Records from a dataset
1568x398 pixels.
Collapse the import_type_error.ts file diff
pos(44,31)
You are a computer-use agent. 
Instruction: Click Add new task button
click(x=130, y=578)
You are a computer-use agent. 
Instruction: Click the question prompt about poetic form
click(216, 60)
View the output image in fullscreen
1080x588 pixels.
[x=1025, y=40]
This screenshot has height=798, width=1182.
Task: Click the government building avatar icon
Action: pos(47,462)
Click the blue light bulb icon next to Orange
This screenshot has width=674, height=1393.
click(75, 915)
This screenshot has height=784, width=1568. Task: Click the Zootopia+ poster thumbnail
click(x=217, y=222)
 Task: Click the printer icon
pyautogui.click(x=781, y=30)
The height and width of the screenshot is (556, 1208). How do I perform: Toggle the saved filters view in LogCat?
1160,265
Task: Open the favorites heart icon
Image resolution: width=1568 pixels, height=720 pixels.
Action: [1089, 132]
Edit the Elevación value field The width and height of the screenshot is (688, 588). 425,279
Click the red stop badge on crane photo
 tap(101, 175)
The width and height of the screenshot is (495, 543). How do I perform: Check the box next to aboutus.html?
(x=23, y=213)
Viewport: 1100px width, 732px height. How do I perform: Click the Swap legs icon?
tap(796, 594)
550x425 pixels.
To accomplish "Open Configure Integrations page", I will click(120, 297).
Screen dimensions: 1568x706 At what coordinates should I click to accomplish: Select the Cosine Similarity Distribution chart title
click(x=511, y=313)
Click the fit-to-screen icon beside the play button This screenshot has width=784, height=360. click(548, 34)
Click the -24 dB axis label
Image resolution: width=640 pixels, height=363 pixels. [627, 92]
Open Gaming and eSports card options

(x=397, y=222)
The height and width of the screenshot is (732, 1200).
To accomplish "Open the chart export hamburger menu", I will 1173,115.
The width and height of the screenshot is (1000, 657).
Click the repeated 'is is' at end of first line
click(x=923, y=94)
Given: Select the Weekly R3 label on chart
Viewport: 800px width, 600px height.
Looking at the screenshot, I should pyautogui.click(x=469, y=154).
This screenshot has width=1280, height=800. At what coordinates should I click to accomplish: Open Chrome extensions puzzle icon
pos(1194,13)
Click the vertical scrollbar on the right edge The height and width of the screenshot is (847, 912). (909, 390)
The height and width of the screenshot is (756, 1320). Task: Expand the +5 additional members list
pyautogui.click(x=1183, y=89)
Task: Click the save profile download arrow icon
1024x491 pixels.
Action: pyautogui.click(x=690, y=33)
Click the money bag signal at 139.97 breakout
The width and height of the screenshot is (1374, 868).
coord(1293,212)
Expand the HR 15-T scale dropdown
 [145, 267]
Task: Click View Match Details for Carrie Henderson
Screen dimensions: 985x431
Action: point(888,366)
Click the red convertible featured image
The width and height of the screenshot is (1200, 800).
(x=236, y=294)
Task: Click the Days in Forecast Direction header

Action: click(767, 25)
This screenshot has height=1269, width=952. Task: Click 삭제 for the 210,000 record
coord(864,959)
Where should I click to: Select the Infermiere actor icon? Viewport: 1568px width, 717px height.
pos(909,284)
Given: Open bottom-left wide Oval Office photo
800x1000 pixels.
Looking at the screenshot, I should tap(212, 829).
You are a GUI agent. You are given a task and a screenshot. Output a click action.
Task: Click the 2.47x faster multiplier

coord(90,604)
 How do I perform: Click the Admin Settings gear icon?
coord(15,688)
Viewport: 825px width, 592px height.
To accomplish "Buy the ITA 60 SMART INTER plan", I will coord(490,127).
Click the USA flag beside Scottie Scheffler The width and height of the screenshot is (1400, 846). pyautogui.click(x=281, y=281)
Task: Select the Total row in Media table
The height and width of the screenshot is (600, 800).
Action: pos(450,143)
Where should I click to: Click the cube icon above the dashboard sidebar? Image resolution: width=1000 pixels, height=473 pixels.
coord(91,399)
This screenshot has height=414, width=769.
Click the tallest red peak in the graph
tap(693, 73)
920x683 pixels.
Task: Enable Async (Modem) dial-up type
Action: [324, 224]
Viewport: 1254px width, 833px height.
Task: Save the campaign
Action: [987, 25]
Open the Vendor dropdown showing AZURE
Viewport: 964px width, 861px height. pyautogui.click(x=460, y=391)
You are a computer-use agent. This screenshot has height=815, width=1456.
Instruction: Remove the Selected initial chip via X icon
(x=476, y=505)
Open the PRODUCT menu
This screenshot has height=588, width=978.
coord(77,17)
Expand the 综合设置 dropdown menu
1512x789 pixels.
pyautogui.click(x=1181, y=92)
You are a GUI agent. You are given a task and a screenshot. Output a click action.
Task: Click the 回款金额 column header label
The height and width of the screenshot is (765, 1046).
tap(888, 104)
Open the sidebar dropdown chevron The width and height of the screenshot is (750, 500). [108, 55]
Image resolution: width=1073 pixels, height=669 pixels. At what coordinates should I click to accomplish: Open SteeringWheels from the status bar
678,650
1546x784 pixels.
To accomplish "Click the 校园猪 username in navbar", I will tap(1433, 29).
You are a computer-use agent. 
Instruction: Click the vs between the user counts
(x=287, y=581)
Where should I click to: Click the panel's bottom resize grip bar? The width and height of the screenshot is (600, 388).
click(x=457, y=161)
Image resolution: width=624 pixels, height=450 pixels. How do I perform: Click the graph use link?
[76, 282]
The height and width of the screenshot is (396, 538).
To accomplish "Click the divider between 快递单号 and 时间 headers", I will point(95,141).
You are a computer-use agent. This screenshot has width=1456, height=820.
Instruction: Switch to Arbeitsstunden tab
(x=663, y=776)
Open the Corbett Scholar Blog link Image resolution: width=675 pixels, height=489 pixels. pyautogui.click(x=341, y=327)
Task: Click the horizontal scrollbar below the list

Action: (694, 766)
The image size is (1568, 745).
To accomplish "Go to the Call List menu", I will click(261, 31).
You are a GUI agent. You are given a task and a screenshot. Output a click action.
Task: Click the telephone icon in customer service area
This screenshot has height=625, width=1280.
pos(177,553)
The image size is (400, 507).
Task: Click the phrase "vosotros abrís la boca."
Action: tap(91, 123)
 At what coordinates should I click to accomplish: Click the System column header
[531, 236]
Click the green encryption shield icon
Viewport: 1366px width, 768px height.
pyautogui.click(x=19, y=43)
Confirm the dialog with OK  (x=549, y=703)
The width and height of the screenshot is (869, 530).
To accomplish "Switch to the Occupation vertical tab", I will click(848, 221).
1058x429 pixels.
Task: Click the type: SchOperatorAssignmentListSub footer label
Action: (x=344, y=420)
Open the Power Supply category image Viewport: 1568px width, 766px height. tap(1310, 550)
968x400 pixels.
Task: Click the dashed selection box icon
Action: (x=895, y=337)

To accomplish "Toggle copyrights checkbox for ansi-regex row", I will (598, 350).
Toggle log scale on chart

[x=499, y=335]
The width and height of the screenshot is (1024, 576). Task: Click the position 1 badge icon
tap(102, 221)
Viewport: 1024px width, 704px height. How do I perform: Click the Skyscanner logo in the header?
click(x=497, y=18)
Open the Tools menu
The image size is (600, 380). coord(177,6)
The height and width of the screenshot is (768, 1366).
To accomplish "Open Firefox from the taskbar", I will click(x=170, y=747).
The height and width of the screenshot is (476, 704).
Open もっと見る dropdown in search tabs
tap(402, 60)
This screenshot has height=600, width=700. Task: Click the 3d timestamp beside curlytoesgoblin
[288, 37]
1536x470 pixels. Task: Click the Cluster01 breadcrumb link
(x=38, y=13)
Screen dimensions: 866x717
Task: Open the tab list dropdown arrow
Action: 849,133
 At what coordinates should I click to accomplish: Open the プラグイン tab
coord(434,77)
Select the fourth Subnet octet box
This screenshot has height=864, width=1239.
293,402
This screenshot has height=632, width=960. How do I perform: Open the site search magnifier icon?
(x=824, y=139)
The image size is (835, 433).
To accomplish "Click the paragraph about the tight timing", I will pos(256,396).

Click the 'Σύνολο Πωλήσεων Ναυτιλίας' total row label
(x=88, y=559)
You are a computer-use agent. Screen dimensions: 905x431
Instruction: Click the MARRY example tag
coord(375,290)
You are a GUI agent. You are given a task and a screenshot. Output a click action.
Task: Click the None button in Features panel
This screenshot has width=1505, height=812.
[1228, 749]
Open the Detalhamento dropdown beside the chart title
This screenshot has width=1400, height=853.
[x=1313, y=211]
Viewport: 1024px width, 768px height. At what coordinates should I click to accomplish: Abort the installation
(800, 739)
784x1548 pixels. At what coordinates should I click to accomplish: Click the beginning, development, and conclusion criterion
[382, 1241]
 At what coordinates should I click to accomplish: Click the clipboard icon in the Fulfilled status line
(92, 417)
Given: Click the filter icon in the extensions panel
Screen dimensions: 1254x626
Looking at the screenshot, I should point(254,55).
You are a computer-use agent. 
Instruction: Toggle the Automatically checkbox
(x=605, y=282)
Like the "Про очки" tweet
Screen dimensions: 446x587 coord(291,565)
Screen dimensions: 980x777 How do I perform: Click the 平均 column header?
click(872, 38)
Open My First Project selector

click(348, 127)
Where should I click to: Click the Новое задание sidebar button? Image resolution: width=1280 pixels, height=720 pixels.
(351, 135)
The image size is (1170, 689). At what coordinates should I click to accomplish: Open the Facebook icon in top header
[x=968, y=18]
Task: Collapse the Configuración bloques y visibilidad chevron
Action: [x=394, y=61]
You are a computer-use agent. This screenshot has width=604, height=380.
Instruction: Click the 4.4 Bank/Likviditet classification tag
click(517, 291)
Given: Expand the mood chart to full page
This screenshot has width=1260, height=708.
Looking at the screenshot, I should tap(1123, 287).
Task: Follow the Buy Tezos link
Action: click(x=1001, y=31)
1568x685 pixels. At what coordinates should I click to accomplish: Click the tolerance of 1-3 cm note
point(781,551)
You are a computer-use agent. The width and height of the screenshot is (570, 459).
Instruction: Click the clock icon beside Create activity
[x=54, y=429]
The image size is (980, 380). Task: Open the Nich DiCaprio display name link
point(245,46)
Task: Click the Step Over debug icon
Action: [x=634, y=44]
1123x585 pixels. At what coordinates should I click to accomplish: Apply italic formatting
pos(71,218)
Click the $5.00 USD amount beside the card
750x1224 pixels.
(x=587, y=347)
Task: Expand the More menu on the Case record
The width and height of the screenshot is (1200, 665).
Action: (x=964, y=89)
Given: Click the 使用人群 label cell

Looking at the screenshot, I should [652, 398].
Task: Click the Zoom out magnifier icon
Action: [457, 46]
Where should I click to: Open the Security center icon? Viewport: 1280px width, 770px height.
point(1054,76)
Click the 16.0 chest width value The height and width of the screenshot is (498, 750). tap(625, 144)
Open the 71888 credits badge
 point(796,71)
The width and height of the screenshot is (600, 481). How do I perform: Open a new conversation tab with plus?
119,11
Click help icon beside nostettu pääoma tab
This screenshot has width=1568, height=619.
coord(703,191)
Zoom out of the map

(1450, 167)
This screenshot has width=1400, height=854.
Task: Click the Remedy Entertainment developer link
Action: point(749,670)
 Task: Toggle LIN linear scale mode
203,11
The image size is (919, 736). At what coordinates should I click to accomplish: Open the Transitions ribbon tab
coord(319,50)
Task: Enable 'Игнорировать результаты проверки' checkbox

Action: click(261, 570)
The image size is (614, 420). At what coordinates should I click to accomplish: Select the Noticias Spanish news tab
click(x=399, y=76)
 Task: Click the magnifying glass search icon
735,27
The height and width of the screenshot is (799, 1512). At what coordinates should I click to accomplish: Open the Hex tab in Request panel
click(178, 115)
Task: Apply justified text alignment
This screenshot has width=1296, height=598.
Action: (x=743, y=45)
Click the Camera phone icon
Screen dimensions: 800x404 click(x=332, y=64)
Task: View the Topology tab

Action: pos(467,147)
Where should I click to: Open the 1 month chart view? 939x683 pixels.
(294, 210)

WHAT THE TASK ASKS: Where a line above holds the string "value", copy that line.

SOLUTION BELOW:
Edit the Elevación value field The width and height of the screenshot is (688, 588). 425,279
Click the 16.0 chest width value The height and width of the screenshot is (498, 750). tap(625, 144)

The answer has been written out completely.